Data Science Specialization: Capstone Project

Uma Balakrishnan
April 21, 2016

Introduction

  • Main goal of the Capstone project is to analyze a large corpus of text documents to discover the structure of the data and how words are put together.
  • Project requires applying data science skills in the analysis of text data and Natural Language Processing (NLP).
  • The training data set for the project is downloaded from https://d396qusza40orc.cloudfront.net/dsscapstone/dataset/Coursera-SwiftKey.zip
  • The dataset consists of three corpus files (1. Twitter, 2. Blogs, 3. News) in four languages (German, US English, Finnish, and Russian).
  • My project, Shiny App and Presentation primarily focuses on the US English language.

Prediction Algorithm

  1. Download and extract the text files
  2. Choose each text file in English language for basic analysis
  3. Clean the corpus & perform basic exploratory analysis
  4. Sample data from each text file to perform analysis
  5. Build N-Gram model using RWeka package (NGramTokenizer) for sampled data
  6. Save unique unigram, bigram and trigram data along with their respective frequencies
  7. Construct predictive model to predict next possible words (I have used Kneser-Ney smoothing to predict next word)

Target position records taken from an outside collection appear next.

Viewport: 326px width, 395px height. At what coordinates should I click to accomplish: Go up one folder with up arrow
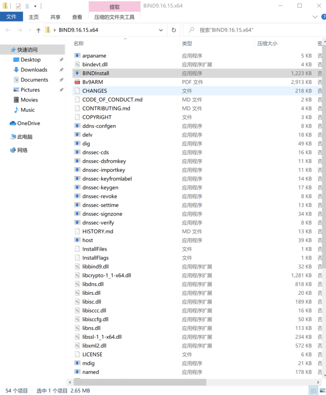coord(38,30)
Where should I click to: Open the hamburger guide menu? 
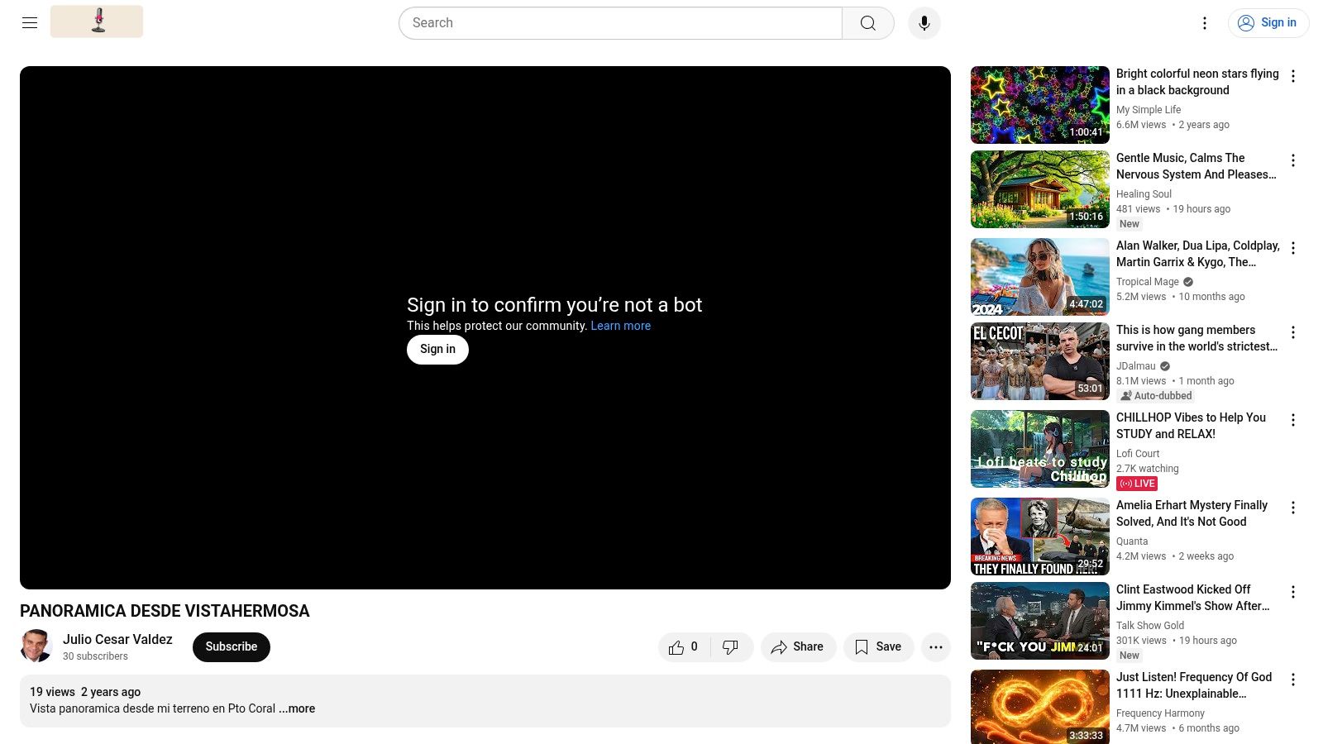point(30,23)
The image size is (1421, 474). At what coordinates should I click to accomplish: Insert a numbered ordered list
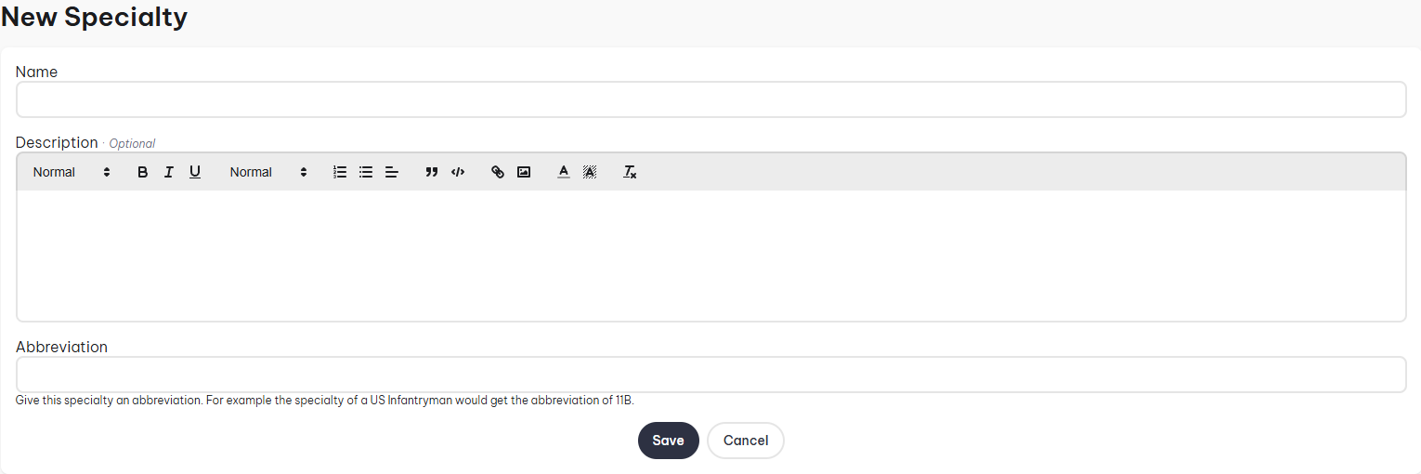[x=340, y=172]

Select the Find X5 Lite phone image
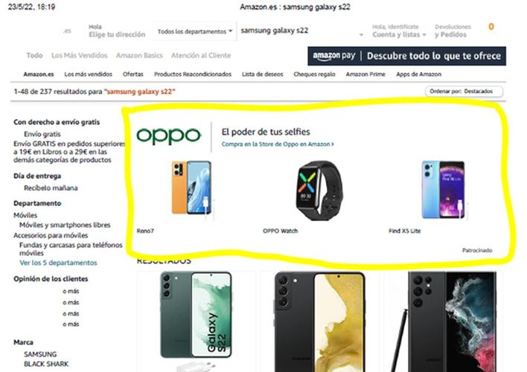(x=444, y=190)
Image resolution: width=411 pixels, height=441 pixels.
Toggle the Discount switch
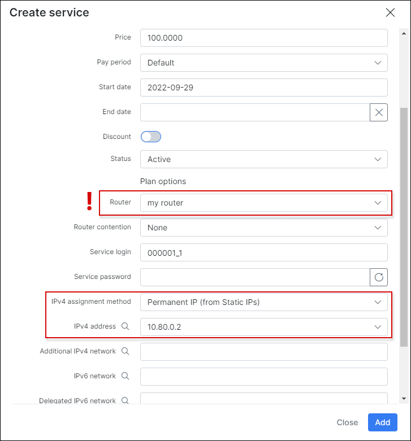(151, 137)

Size of data file constructed using unigram, bigram and trigram is 64KB. Size of original data file is 563MB.

Shiny App for Word Prediction

  • Shiny App for this project consists of 2 tabs
    (resides on the “shinyapps.io” server)
    1. Prediction of Next Word
      @ In this user input words has to be completed with prediction.
      @ User input passes into the prediction algorithm, which cleans the input and look into trigram, bigram and unigram data frames, respectively in order for the frequently predicted words.
      @ Frequently used three words are displayed on the GUI.
    2. Project Overview
      @ Describes main goal of the project.

User's Guide

  • Shiny App can be accessed from
    https://umaram08.shinyapps.io/Shiny-Capstone/
  • Type a word / sentence in English where it says “Input your Text here:”; If a prediction is found, next 3 possible words are displayed; If not found, “Please Input Text for Possible Predictions” will be displayed as default.
  • Due to the size of laptop memory, Shiny app has been created with small training set sampled from given three different text files (RData for this Shiny app consists of unique 2568 Unigrams, 2399 Bigrams and 277 Trigrams).